Parlando di normativa europea, Alessandra Viscovi, coordinatrice scientifica del Master in Finanza sostenibile presso l’Università Cattolica del Sacro Cuore, fa riferimento alla Shareholder Rights Directive II del 2017, che ha riconosciuto “un ruolo importantissimo all’engagement”. In particolare, conferisce agli stakeholder una rilevanza pari a quella del management delle imprese, sostenendo allo stesso tempo che “il dialogo rappresenta una delle modalità con cui si possono migliorare i risultati finanziari e ESG delle società. “In Italia la direttiva, che si applica a intermediari finanziari, gestori e asset owner, è stata recepita molto velocemente, attraverso una modifica al Quadro di finanza”, afferma Viscovi.

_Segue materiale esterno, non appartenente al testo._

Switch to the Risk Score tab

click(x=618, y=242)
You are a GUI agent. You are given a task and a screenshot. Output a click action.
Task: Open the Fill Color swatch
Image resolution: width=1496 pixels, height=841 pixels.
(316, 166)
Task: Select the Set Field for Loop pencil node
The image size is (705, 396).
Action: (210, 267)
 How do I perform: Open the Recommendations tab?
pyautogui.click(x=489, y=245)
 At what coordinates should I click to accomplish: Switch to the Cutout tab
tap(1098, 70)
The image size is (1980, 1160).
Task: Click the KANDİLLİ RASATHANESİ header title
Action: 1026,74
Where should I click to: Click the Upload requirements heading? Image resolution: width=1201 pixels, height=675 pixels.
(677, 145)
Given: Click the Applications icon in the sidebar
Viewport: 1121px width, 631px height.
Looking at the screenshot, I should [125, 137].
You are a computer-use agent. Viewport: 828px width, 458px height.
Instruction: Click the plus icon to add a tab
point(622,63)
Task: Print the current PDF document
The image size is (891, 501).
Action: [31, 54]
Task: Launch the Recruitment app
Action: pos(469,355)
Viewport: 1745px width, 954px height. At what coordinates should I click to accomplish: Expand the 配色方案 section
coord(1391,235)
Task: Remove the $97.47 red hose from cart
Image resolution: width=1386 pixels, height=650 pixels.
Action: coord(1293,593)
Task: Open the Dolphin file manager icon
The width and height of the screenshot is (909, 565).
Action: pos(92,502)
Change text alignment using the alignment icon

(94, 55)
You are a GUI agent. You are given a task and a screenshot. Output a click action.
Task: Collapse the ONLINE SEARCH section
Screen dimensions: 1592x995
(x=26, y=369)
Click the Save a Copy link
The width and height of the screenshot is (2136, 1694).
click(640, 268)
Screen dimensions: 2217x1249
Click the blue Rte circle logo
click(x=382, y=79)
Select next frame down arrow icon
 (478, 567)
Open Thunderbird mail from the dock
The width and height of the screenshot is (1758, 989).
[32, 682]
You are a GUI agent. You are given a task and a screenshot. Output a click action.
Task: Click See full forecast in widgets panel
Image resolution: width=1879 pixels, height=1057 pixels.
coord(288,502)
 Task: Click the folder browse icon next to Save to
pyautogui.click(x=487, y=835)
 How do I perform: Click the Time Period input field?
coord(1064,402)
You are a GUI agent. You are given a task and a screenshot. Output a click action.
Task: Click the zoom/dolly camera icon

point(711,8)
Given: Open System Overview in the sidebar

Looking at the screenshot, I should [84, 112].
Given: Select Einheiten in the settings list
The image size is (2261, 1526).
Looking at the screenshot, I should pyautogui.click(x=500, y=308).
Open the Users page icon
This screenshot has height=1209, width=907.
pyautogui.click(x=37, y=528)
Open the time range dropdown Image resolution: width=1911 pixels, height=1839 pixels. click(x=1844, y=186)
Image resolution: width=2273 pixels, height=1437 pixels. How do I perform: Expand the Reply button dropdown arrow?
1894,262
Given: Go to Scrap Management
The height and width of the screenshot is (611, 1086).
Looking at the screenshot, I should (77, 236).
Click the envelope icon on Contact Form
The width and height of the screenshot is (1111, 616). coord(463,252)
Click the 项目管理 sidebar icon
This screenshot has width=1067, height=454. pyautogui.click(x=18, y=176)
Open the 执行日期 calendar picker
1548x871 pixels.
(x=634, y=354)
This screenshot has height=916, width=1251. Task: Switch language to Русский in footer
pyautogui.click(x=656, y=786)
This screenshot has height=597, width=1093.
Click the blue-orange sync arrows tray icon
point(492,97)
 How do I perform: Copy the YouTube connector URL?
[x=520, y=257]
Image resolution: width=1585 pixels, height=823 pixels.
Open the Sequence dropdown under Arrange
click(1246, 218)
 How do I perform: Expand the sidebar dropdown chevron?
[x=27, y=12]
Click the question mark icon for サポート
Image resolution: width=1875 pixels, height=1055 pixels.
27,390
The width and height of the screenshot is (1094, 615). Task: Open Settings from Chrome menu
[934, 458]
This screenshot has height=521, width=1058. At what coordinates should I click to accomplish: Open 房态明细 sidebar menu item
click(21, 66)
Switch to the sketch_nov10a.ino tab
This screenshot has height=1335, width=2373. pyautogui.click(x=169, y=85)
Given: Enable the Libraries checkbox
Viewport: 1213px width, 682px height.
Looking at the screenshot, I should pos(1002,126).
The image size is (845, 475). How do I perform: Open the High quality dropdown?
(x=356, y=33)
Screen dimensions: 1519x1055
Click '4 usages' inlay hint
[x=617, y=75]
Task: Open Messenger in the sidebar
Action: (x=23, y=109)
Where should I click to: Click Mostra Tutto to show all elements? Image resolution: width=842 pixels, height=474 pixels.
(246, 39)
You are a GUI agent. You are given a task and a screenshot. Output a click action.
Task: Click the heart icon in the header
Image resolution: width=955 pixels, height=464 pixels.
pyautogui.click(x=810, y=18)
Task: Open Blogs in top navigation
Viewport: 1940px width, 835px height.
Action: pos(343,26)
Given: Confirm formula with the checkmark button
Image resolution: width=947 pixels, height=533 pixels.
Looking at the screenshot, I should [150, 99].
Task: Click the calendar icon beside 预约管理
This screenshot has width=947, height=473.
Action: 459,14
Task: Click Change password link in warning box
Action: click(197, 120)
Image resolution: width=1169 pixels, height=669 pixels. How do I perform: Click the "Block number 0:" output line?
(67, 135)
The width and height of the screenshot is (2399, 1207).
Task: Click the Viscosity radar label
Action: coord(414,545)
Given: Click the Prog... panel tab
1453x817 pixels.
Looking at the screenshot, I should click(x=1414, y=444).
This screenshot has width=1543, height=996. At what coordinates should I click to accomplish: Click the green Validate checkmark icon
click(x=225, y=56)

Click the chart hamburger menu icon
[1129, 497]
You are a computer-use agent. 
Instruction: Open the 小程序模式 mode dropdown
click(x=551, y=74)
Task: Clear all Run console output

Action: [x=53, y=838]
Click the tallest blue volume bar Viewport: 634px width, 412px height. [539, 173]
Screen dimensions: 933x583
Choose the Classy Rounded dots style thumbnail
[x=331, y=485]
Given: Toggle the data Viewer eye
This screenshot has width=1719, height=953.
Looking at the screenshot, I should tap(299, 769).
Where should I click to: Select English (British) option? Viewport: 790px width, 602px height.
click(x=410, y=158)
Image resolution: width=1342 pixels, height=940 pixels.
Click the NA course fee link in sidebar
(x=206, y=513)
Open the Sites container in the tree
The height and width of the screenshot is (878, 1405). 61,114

Ma in cosa consiste, in concreto, l’attività di engagement delle imprese finanziarie (e non)? Di questo parla Claudio Kofler, amministratore delegato di Nummus.Info, centro di ricerca sulla finanza sostenibile e uno dei principali consulenti finanziari presenti sul mercato istituzionale italiano. I suoi interlocutori principali sono quindi fondi pensione, casse di previdenza, fondi sanitari, fondazioni ed enti no-profit e istituti religiosi. “L’attività di engagement, composto dal dialogo con le aziende e dal voto in assemblea”, spiega Kofler, “fa parte di un percorso molto ampio, che può durare anche cinque anni prima di vedere dei risultati. In Nummus.Info cerchiamo di portarlo avanti fino in fondo, laddove riteniamo che la società debba attuare dei cambiamenti. Se l’azienda non risponde e non si impegna per avviare la transizione, ricorriamo al disinvestimento, che è però sempre l’ultima spiaggia”. Rispetto agli enti previdenziali in particolare, sottolinea Kofler, l’attività di engagement non è uniformemente diffusa: “le casse destinano più risorse all’attività di engagement rispetto ai fondi pensione”. A dimostrazione dell’attività delle casse in tal senso, a ottobre 2023 Inarcassa, ENPAM e Cassa Forense, hanno creato Assodire, Associazione degli Investitori Responsabili, con il fine di sviluppare best practice in tema di investimenti ESG e di promuovere la partecipazione attiva degli investitori. In generale, però, secondo Kofler, sono necessari ulteriori progressi, dato che il più delle volte le tematiche ESG non vengono votate nelle assemblee di questi enti, che si concentrano più sul bilancio e sulle policy di remunerazione.
Nel complesso, però, come già ribadito, il contesto italiano è abbastanza evoluto in termini di pratiche di governance ESG. Ciò nonostante, si deve ancora migliorare l’aspetto della rendicontazione delle attività che le imprese portano avanti, anche per migliorare il loro livello di consapevolezza su ciò che fanno, “soprattutto nel caso delle PMI che spesso sono dotate di politiche di engagement senza saperlo”, evidenzia Mungo.
A conclusione del dibattito, passando ai temi dell’engagement che oggi sono più importanti, Alessandra Viscovi sceglie quello della gender equality, questione su cui viene in aiuto la direttiva europea sulla parità di genere nei Cda delle quotate, che entrerà in vigore dal 2026, e che si prefigge di raggiungere almeno il 40% di presenza femminile nei Cda delle società quotate.